The summit program included seven breakout sessions that allowed attendees to participate in the development of action steps for the future of immigrant inclusion and integration on Long Island. Each group focused on an important aspect of immigration—healthcare, immigration law, media, education, economy, government, and advocacy.
In an effort to share the results of the summit and its breakout sessions with all the attendees, those who were unable to attend, and the greater Long Island community, Long Island Wins is creating a working group for each breakout session. These groups will continue the conversations started at the summit and build on the action plans to develop tools and resources that others can apply in their work and daily life.
This article is the first in a series that will outline the action steps developed in each session at the summit and how others can participate in the conversation moving forward. We will start with the media session.
In this session, co-facilitators Thanu Yakupitiyage, communications coordinator at the New York Immigration Coalition, and Mario Murillo, a professor at Hofstra’s Radio, Television, Film department and a co-director for Hofstra’s Center for Civic Engagement, outlined the major challenges faced when it comes to building up the voice of Long Island’s immigrant community and sharing stories and information with the rest of Long Island and the U.S.

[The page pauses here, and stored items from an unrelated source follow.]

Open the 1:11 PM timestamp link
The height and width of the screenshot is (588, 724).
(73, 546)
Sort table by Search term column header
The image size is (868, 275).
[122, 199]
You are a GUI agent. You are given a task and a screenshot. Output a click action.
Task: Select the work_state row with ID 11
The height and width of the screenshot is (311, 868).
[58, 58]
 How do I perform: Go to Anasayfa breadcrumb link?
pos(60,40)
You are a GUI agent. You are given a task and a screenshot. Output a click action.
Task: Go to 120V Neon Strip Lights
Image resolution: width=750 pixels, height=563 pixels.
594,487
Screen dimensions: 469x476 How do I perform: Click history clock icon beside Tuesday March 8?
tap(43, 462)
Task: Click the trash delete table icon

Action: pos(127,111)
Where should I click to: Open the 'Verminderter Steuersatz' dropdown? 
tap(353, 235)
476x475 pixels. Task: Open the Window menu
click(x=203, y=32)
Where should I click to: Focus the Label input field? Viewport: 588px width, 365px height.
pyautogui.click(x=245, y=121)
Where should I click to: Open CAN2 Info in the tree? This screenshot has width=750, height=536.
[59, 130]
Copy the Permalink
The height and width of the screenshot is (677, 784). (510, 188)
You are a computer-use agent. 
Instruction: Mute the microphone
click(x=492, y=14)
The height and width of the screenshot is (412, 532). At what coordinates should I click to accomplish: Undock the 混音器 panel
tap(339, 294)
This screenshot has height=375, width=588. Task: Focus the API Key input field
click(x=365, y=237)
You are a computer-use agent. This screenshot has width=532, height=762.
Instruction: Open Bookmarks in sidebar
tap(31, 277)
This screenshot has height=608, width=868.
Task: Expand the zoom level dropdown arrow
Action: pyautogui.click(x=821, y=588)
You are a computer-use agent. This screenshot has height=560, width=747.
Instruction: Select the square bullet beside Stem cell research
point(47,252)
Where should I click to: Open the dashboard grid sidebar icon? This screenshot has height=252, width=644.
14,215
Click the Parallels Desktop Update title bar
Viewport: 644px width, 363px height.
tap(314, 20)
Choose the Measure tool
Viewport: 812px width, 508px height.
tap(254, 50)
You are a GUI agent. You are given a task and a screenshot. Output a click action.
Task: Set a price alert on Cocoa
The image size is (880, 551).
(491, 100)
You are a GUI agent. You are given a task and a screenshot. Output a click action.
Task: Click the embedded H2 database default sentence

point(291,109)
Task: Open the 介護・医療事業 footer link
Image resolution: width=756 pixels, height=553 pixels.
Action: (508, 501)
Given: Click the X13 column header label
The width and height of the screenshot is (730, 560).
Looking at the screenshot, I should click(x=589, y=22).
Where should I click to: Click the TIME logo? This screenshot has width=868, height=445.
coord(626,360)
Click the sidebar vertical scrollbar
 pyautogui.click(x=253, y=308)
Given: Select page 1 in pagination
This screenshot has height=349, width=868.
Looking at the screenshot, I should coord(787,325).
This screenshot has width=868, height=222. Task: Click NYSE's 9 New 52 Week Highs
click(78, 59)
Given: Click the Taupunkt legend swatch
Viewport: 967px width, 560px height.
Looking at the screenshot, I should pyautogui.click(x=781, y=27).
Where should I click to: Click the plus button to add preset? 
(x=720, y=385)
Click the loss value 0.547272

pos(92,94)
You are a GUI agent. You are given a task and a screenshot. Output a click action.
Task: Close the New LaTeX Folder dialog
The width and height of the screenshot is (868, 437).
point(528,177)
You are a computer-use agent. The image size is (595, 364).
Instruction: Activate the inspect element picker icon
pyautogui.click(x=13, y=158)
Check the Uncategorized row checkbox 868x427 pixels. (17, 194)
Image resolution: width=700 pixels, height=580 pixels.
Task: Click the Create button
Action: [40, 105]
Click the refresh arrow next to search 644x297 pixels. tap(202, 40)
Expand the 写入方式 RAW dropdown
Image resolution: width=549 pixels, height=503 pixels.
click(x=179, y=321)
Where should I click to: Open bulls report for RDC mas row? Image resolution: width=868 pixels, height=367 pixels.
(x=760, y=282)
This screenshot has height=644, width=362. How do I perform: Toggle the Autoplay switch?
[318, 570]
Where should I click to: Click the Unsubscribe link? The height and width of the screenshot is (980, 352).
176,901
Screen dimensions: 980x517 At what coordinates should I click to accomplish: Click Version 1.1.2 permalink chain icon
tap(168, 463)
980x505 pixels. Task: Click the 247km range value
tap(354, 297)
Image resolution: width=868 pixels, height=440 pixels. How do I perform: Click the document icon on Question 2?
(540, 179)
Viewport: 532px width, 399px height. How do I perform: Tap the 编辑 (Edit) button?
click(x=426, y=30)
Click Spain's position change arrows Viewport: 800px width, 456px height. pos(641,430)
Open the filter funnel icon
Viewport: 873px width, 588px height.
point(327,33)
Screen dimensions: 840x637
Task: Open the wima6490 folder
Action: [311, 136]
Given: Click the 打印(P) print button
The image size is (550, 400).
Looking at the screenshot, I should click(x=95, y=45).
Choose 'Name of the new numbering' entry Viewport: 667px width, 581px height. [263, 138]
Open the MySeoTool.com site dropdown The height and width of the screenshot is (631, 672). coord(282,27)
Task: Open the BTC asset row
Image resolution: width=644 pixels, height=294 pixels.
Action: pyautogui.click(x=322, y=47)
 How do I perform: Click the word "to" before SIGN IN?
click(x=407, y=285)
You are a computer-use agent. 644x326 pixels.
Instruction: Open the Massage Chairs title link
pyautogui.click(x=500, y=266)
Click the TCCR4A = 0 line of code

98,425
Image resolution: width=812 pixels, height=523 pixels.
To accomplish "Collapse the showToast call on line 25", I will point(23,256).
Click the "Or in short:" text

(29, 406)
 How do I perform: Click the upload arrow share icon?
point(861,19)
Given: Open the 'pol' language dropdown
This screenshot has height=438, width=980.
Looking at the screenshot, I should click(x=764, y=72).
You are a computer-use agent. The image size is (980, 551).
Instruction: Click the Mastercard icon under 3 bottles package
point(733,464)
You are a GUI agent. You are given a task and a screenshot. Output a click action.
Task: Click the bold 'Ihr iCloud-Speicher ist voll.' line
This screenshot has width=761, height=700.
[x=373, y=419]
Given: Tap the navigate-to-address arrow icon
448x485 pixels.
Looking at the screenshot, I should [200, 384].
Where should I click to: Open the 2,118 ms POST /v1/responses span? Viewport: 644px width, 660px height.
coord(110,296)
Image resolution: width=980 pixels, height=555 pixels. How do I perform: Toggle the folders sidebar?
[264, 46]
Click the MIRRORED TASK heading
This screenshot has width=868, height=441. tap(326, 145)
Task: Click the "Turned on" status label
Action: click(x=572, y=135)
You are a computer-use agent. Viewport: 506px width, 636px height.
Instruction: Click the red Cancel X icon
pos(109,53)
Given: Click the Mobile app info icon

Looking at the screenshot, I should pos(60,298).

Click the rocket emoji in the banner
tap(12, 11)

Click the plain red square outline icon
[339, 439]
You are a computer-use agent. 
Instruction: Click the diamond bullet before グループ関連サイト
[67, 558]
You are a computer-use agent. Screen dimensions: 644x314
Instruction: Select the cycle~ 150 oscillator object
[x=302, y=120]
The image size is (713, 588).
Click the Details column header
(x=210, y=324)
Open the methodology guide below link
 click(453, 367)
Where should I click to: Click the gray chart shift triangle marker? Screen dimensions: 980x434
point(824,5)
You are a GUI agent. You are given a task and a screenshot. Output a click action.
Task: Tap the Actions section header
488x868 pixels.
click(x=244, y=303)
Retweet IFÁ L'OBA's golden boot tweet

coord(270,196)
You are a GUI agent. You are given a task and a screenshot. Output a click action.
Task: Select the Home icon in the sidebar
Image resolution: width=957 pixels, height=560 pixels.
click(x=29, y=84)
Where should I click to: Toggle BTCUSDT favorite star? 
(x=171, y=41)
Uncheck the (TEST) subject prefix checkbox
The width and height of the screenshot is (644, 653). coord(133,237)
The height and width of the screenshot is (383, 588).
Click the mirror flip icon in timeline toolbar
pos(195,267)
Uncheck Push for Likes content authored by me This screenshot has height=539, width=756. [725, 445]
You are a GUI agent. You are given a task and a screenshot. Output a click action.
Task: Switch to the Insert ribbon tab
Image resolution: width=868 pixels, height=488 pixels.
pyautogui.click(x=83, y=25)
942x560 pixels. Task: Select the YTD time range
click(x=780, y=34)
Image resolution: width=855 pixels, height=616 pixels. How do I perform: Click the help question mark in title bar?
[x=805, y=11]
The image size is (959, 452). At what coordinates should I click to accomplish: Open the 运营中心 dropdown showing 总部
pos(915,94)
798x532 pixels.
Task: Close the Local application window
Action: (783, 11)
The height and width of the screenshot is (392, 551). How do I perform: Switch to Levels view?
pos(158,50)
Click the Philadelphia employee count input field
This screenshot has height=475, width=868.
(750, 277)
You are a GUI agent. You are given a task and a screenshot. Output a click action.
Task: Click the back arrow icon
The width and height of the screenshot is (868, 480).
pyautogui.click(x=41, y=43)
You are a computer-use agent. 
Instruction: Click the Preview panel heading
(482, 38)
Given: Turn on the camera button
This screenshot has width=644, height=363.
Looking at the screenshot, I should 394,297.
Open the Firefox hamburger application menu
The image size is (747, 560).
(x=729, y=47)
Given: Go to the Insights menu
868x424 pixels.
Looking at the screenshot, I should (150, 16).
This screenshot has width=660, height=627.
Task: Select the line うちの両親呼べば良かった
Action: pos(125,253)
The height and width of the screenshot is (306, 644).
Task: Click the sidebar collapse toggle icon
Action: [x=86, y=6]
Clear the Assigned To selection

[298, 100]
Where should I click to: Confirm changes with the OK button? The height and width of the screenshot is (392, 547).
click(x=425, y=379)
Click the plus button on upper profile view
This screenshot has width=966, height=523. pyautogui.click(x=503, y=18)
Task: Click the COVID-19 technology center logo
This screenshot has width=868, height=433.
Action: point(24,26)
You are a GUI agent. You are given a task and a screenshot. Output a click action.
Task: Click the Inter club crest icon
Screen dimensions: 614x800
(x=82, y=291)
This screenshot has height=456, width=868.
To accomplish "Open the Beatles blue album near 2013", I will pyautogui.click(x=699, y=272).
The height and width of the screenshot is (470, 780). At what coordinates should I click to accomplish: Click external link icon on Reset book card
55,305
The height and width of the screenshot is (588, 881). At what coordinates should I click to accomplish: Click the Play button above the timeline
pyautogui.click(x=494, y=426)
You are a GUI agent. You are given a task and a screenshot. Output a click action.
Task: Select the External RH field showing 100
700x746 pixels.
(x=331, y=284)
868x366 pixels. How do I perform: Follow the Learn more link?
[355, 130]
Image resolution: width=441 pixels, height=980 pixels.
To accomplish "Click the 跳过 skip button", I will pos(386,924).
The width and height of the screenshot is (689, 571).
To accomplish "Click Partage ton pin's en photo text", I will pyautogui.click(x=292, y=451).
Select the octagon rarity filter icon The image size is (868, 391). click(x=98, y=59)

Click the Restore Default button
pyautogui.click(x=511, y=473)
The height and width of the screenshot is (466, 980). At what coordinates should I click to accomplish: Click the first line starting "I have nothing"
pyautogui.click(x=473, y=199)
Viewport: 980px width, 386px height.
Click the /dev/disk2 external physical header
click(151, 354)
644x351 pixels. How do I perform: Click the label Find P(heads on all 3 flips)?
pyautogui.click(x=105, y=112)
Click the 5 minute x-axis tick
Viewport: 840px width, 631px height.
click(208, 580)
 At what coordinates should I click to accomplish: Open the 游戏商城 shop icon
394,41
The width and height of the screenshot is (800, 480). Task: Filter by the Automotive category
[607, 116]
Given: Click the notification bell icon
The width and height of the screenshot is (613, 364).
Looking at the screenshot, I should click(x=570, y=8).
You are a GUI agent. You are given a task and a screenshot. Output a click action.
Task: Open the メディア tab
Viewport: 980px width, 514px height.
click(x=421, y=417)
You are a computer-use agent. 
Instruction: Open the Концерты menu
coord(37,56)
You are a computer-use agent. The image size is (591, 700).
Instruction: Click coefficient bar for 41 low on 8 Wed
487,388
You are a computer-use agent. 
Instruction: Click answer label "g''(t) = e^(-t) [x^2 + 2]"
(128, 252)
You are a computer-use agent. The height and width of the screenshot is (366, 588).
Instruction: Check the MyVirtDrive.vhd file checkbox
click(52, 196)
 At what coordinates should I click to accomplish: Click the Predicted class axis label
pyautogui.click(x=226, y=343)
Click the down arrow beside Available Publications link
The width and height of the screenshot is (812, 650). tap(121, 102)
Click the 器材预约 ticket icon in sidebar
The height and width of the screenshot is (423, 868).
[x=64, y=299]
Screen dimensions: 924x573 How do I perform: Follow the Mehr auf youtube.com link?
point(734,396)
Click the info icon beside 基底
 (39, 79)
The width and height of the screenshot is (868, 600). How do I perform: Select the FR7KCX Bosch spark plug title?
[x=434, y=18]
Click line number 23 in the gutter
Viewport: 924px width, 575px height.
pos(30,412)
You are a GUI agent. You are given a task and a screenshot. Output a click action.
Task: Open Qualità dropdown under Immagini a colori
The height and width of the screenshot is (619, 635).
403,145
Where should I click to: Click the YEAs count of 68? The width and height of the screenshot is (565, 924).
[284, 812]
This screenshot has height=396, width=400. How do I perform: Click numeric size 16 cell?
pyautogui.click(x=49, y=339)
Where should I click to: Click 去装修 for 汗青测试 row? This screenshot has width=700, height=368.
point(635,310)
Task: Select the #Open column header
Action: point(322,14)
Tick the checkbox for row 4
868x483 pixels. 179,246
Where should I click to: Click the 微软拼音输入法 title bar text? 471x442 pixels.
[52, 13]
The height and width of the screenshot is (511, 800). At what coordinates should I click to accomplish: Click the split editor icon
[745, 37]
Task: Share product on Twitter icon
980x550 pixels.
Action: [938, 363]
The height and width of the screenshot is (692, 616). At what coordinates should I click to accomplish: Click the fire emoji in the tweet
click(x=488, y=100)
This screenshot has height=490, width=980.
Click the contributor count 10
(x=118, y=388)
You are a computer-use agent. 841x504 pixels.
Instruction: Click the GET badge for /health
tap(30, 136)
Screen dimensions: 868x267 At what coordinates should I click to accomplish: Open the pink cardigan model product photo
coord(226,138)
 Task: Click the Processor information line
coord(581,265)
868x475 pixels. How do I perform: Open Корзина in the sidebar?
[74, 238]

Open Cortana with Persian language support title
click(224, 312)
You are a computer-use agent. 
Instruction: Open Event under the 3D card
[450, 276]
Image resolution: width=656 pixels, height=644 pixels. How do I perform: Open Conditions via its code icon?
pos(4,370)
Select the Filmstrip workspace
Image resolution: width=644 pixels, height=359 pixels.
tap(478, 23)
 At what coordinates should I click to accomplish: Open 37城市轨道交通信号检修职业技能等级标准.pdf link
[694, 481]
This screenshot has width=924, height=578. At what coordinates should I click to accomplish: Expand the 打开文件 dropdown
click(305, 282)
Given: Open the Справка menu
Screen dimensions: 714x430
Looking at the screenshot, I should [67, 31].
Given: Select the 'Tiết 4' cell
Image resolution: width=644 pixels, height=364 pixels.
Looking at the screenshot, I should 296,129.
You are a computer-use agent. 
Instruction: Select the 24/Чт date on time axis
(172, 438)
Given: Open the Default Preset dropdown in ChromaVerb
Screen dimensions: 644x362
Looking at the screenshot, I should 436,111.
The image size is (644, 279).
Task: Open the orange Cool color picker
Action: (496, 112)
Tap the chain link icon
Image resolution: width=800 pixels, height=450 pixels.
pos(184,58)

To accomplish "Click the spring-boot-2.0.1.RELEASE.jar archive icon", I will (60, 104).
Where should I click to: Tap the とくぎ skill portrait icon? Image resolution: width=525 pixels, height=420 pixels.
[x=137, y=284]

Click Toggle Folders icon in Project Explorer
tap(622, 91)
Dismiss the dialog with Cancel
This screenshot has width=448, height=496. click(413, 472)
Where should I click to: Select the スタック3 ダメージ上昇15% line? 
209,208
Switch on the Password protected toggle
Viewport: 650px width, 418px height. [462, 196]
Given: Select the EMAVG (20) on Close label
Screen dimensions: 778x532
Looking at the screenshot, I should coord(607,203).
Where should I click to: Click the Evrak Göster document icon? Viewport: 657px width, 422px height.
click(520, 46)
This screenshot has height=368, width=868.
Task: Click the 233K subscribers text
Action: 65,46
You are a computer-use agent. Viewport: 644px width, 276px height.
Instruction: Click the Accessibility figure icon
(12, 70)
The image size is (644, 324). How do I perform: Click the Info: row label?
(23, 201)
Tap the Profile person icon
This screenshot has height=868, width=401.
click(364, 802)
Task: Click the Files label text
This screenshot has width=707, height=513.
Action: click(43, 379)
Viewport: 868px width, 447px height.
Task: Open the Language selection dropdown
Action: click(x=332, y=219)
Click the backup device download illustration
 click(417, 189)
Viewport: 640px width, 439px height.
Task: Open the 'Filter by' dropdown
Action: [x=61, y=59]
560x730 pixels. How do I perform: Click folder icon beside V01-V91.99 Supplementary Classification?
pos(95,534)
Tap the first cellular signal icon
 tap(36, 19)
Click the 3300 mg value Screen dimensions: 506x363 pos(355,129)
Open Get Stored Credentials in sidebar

For example, some attendees noted that too few Spanish language media outlets do a good job of tackling critical issues like immigration and actions in Congress that affect the immigrant community. Many also noted the insufficient presence of ethnic media on Long Island, as well as difficulty in working in a region that has only one local daily paper.
Perhaps the biggest and most critical challenge was that too much attention is given in the media to the elected officials over those who live the issue every day. Resolving this was the main focus of the session.
The workgroup developed the following action steps to help those looking to raise up the voices of the immigrant community:
Build media partnerships through the reporters. Most agreed that one of the key ways to grab the attention of media outlets, both big and small, was to foster positive relationships with those who work the beats.
Break the monopoly/create your own media. In today’s Internet age, there’s less need to rely on mainstream media to capture an audience and distribute stories. There are lots of free (or low-cost) tools that can help individuals and organizations start their own news site, blog, or podcast. And the content generated can easily be distributed via social media and email lists. In addition, Public Access programming remains a viable option for some.
Partner with local schools/universities. This can be done both to share stories and educate, as well as to build a pool of volunteers and fellow advocates.
Leverage social media. Although it was mentioned already, social media is an important tool for distributing messaging and stories. It can also be used to engage news outlets and reporters, and for reaching out to the youth.